MATERIAL PROVIDED START

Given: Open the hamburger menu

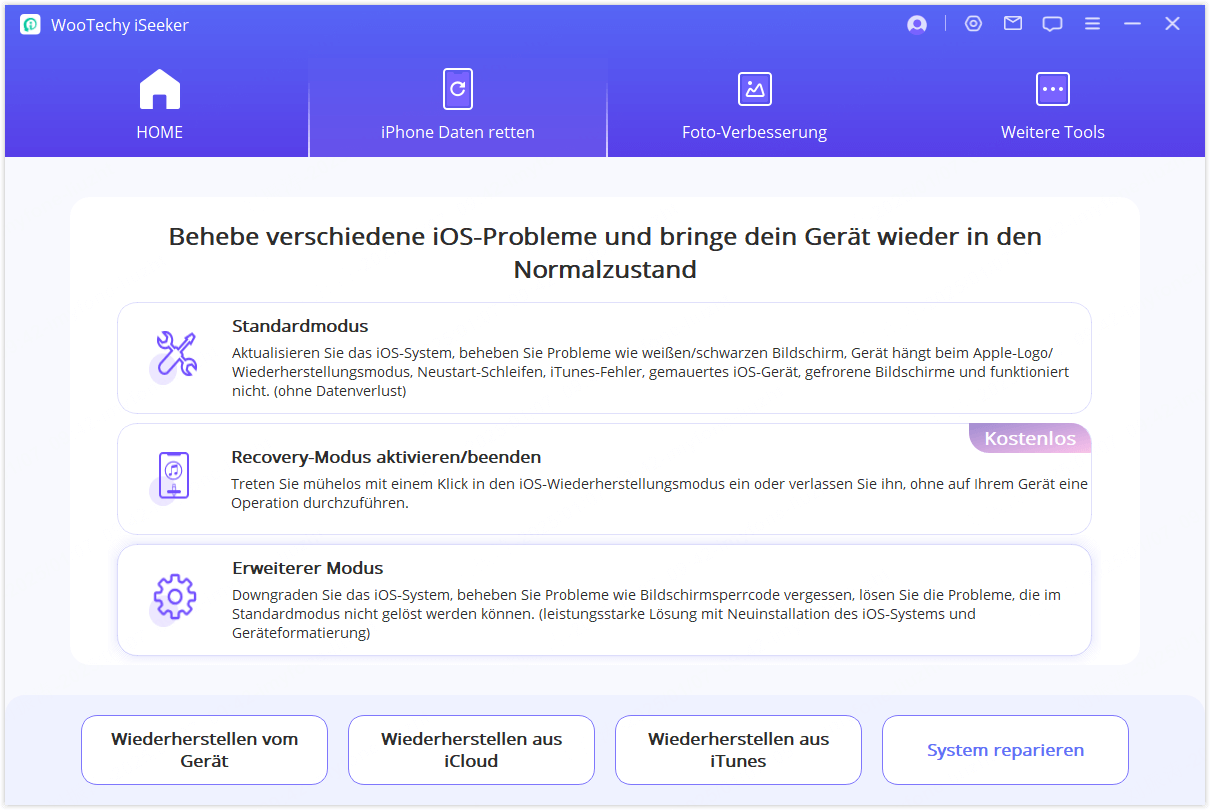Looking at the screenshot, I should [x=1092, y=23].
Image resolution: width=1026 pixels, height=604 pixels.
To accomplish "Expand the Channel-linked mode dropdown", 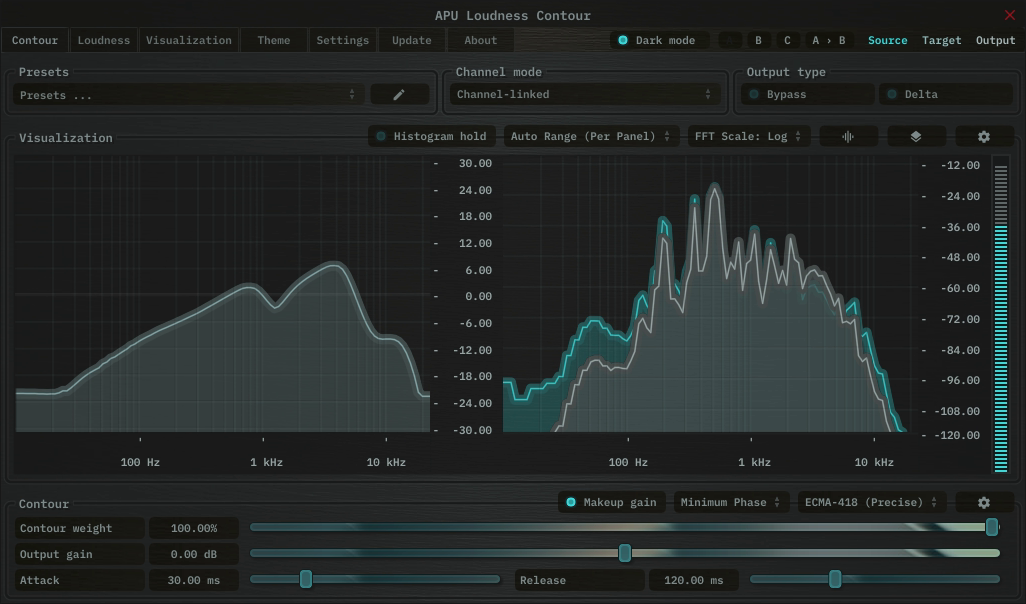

MATERIAL PROVIDED END
MATERIAL PROVIDED START

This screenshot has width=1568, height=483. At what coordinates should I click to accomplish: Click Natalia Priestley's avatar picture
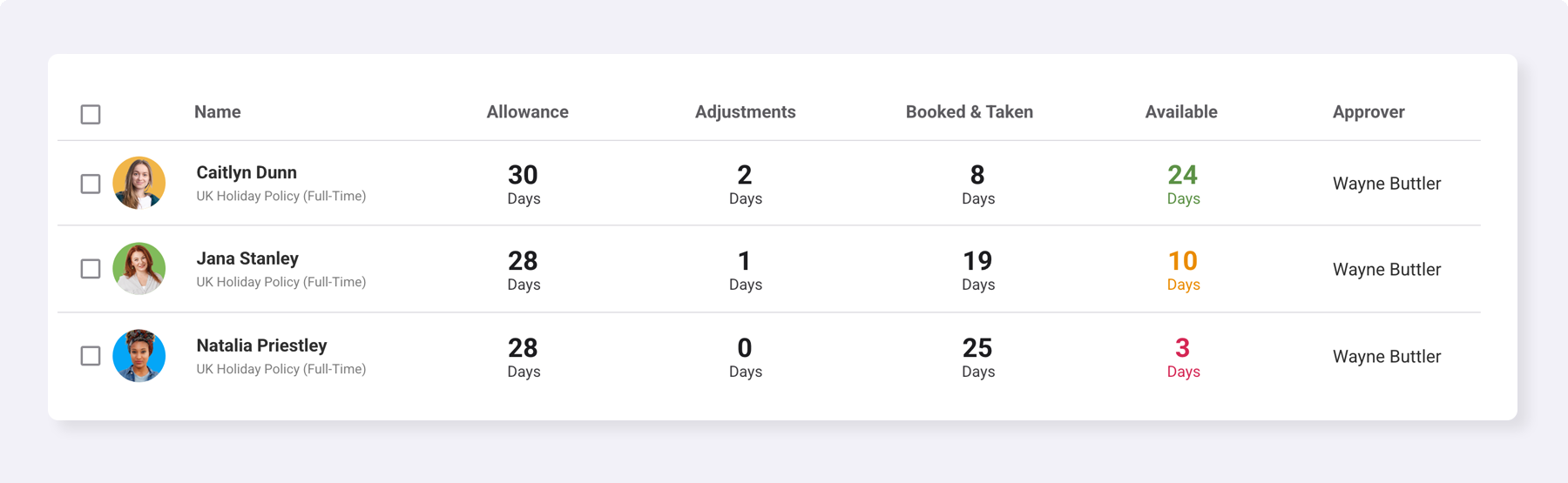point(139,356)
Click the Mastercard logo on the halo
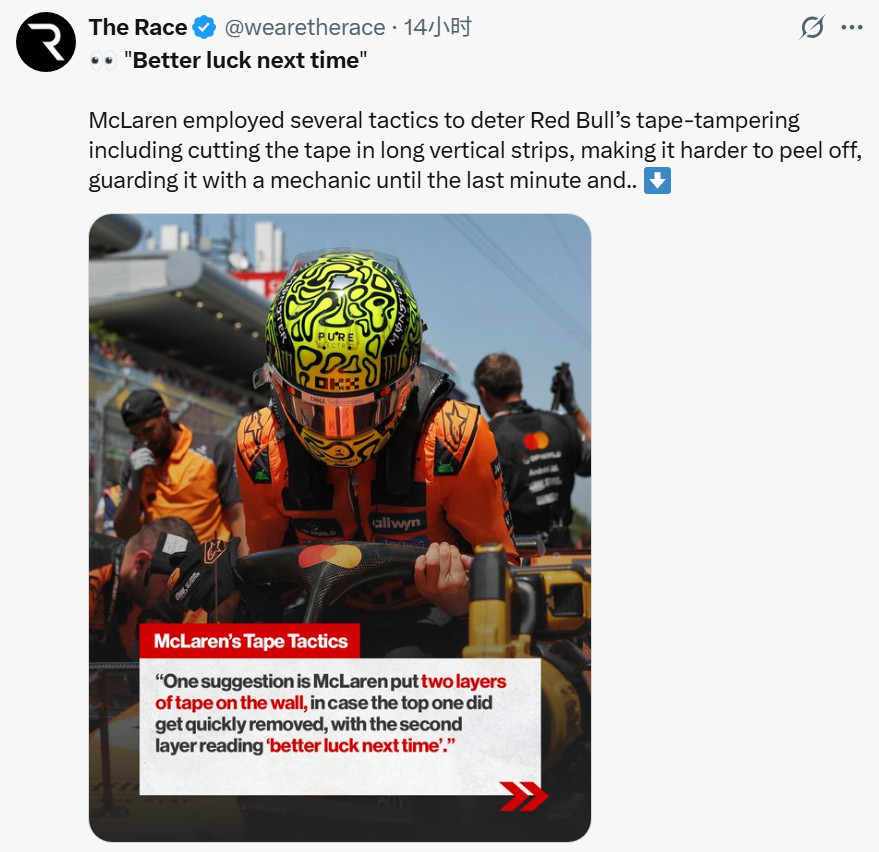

MATERIAL PROVIDED END
MATERIAL PROVIDED START

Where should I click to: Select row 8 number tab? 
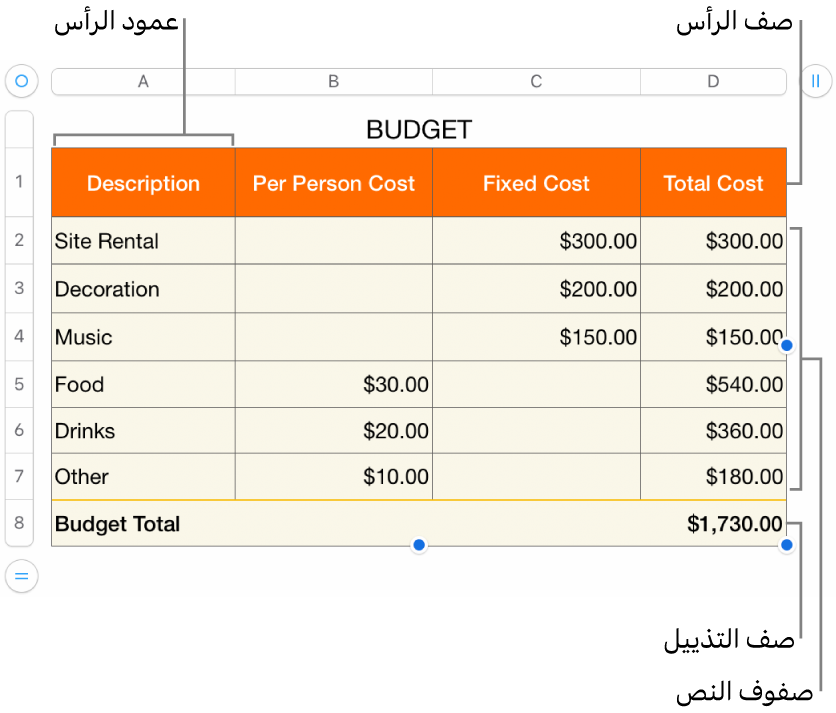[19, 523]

MATERIAL PROVIDED END

=== WHAT NEEDS TO BE DONE ===
The result should be an exact copy of only the lines above from the one that holds "Given: Open the hamburger menu" through the one that holds "the Channel-linked mode", both ends included, without pictures.

=== ANSWER BOX ===
Given: Open the hamburger menu

Looking at the screenshot, I should [x=1092, y=23].
Image resolution: width=1026 pixels, height=604 pixels.
To accomplish "Expand the Channel-linked mode dropdown", 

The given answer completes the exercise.